Sunak arrived late to the business charm offensive and still can’t catch up
Rishi Sunak flirtatious dalliance with business leaders on Monday isn’t enough to make up for months of neglecting policies to help British startups continue to grow and attract investment, writes Sascha O’Sullivan.
If Twitter is the social media platform for journalists, Instagram is for influencers and TikTok is for Gen Z and China, then LinkedIn is the site for lawyers, executives, and workplace well-being heroes.
And this is exactly where Rishi Sunak was on Monday, trying to convince London’s business community he was on their side, followed by a love-in with chief executives at BusinessConnect at what was described as one of the “plushest venues” for a media event.

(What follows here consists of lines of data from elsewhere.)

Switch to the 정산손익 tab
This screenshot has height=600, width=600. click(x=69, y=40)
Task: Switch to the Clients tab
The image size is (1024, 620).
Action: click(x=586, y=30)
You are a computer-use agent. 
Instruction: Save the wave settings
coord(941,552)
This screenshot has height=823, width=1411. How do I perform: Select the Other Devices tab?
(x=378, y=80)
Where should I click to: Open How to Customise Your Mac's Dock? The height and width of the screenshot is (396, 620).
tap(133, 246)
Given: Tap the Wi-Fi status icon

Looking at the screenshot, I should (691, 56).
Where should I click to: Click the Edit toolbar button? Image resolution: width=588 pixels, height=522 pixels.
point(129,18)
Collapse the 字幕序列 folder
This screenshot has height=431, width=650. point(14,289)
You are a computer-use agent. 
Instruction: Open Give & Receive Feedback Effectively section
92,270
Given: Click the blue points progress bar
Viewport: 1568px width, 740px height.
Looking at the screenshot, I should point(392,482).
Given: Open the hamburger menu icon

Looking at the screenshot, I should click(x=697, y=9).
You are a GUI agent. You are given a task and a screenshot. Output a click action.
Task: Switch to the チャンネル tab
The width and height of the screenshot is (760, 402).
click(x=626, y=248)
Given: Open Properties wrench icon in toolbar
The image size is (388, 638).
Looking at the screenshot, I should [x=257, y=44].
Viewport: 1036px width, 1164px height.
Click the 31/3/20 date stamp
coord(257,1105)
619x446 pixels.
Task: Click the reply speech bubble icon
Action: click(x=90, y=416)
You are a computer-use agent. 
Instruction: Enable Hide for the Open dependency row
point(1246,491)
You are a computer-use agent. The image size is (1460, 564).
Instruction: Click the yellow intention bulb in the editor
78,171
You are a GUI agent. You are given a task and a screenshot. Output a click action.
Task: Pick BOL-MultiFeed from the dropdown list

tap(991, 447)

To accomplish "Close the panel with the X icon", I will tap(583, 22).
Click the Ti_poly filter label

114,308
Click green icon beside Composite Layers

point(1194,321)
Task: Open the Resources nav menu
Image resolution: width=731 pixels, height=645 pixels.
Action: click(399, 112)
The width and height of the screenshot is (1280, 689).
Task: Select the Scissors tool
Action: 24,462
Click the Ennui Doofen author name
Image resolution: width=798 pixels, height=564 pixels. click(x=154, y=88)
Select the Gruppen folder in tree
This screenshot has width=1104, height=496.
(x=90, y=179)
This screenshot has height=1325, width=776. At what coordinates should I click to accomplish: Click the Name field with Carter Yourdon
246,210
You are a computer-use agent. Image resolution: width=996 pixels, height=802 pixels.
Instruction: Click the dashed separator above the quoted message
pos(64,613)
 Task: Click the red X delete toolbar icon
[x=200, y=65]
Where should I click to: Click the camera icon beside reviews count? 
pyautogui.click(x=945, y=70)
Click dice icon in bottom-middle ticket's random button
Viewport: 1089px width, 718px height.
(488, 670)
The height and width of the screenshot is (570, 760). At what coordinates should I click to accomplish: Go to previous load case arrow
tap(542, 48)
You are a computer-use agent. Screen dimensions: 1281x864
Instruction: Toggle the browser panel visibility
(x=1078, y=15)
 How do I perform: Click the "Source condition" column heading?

Sunak’s flirtation with corporate bigwigs was surface level. There was a suggestion VAT-free shopping, a policy he scrapped in 2020, would be reinstated, but little else for London’s business community to hang their hopes on.
Earlier this week, a report from Russell Reynolds Associates raised concerns over an exodus of top CEOs from the UK, while firms looking to go public are drawn into the open arms of the New York Stock Exchange.
To give a taste of some of the problems facing Sunak, enter Microsoft founder Bill Gates who last month posted a video picking up fish and chips in a self-driving vehicle he was riding around Central London. Wayve, the company behind the chippie-on-wheels, is a British AI start-up at the cutting edge of tech, yet largely ignored by Downing Street.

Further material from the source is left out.